Soluble Adhesion Molecules Reflect Endothelial Cell Activation in Ischemic Stroke and in Carotid Atherosclerosis

C.J.M. Frijns, MD; L.J. Kappelle, MD; J. van Gijn, MD, FRCP; H.K. Nieuwenhuis, MD; J.J. Sixma, MD; R. Fijnheer, MD

From the Departments of Neurology (C.J.M.S., L.J.K., J. van G.) and Hematology (H.K.N., J.J.S., R.F.), University Hospital Utrecht (Netherlands).

Correspondence to C.J.M. Frijns, MD, Department of Neurology, University Hospital Utrecht, PO Box 85500, Heidelberglaan 100, 3584 CX Utrecht, Netherlands. E-mail C.Frijns{at}neuro.azu.nl

	Abstract

Top Abstract Introduction Subjects and Methods Results Discussion References

 
Background and Purpose Activation of endothelial cells and platelets plays an important role in the development of atherosclerosis and thrombotic disorders. Soluble adhesion molecules originating from these cells can be demonstrated in plasma. We hypothesized that elevated plasma concentrations of soluble P-selectin (sP-selectin), soluble intercellular adhesion molecule-1 (sICAM-1), soluble vascular cell adhesion molecule-1 (sVCAM-1), and soluble E-selectin (sE-selectin) can reflect activation of endothelial cells and/or platelets in acute ischemic stroke and in previously symptomatic internal carotid artery stenosis.

Methods Plasma was sampled from patients within 2 days of acute ischemic stroke (n=28), from patients with a previous (>1 week) transient or persistent ischemic neurological deficit associated with stenosis of the internal carotid artery (n=34), and from control patients without a history of vascular disease (n=34). Concentrations of sP-selectin, sICAM-1, sVCAM-1, and sE-selectin were measured by means of an enzyme-linked immunosorbent assay.

Results Compared with control subjects, sP-selectin and sE-selectin were significantly elevated in the acute stage of ischemic stroke (P<.0001 and P=.001, respectively) as well as in previously symptomatic carotid stenosis (P<.0001 and P=.0007). sICAM-1 and sVCAM-1 were not increased.

Conclusions The elevated levels of sE-selectin indicate that endothelial cell activation occurs both in the acute stage of ischemic stroke and in previously symptomatic carotid atherosclerosis. Increased sP-selectin concentrations reflect endothelial cell activation as well but may also be caused by platelet activation.

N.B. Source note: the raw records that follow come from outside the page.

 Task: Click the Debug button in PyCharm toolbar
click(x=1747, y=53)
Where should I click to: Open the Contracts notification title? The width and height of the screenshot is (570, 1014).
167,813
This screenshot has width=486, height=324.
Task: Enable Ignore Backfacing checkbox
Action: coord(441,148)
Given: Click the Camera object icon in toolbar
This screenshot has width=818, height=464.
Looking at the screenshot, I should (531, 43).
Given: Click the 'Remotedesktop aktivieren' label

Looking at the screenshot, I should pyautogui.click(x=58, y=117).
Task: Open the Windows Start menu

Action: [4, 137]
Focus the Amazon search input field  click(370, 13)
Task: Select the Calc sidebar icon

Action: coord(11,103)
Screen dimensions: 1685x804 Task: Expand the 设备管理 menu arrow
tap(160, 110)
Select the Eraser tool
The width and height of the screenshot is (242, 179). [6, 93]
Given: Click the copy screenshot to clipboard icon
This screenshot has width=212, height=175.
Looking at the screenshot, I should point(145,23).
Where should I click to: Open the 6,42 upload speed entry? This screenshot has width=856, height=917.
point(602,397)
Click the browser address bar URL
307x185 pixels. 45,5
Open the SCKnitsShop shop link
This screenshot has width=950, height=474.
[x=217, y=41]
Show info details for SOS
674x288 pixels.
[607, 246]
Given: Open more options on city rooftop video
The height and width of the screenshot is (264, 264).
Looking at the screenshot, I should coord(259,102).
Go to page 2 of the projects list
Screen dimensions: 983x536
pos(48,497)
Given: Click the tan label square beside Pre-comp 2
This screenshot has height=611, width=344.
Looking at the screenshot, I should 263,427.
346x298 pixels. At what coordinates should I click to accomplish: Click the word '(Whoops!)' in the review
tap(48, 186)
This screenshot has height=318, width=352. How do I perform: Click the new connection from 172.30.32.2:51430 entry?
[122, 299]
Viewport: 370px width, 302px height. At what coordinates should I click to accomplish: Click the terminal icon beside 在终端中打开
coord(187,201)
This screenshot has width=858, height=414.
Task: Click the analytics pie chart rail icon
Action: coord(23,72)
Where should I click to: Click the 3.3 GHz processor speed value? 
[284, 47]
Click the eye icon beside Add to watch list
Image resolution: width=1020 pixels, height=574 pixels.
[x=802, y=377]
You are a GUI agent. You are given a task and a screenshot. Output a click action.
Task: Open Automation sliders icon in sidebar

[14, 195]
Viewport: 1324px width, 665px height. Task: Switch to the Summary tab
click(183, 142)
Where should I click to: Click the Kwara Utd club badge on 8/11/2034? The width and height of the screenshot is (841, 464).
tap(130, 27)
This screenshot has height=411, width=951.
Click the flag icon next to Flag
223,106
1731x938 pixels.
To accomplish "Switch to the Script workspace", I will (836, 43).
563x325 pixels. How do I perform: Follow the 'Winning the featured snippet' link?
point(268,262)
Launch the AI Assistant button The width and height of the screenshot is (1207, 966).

Key Words: carotid stenosis • cell adhesion molecules • cerebral infarction • endothelial

	Introduction

Top Abstract Introduction Subjects and Methods Results Discussion References

 
Adhesion molecules are involved in leukocyte rolling, firm adhesion, and transmigration and as such play a role in inflammatory disorders as well as a variety of other pathophysiological processes.^1–3 ICAM-1 and VCAM-1 are members of the immunoglobulin gene superfamily of adhesion molecules. ICAM-1 is expressed on leukocytes, fibroblasts, epithelial cells, and endothelial cells, whereas VCAM-1 is found only on endothelial cells. P- and E-selectin belong to the selectin family of adhesion molecules. E-selectin is found only on activated endothelium. P-selectin is a membrane molecule of the -granules in platelets and of the endothelial Weibel-Palade bodies. As a result of alternative splicing, two isoforms exist: one with and one without a transmembrane region. The latter soluble molecule is secreted from the -granules or from the Weibel-Palade bodies. The isoform with the transmembrane part as well as the other adhesion molecules are expressed on the cell surface after activation. They are shed into the circulation by proteolysis.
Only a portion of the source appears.